[Stored data]
+---+

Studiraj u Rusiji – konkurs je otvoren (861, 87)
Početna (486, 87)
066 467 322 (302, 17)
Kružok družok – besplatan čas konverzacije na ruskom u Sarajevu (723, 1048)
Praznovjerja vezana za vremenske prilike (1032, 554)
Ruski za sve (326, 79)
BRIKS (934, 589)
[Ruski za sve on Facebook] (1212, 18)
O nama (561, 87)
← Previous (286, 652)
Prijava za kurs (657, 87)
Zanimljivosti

+---+

> **GOAL OF THE EXERCISE**
Nothing in the records should change when you repeat them all.

> **TASK RESPONSE**
Studiraj u Rusiji – konkurs je otvoren (861, 87)
Početna (486, 87)
066 467 322 (302, 17)
Kružok družok – besplatan čas konverzacije na ruskom u Sarajevu (723, 1048)
Praznovjerja vezana za vremenske prilike (1032, 554)
Ruski za sve (326, 79)
BRIKS (934, 589)
[Ruski za sve on Facebook] (1212, 18)
O nama (561, 87)
← Previous (286, 652)
Prijava za kurs (657, 87)
Zanimljivosti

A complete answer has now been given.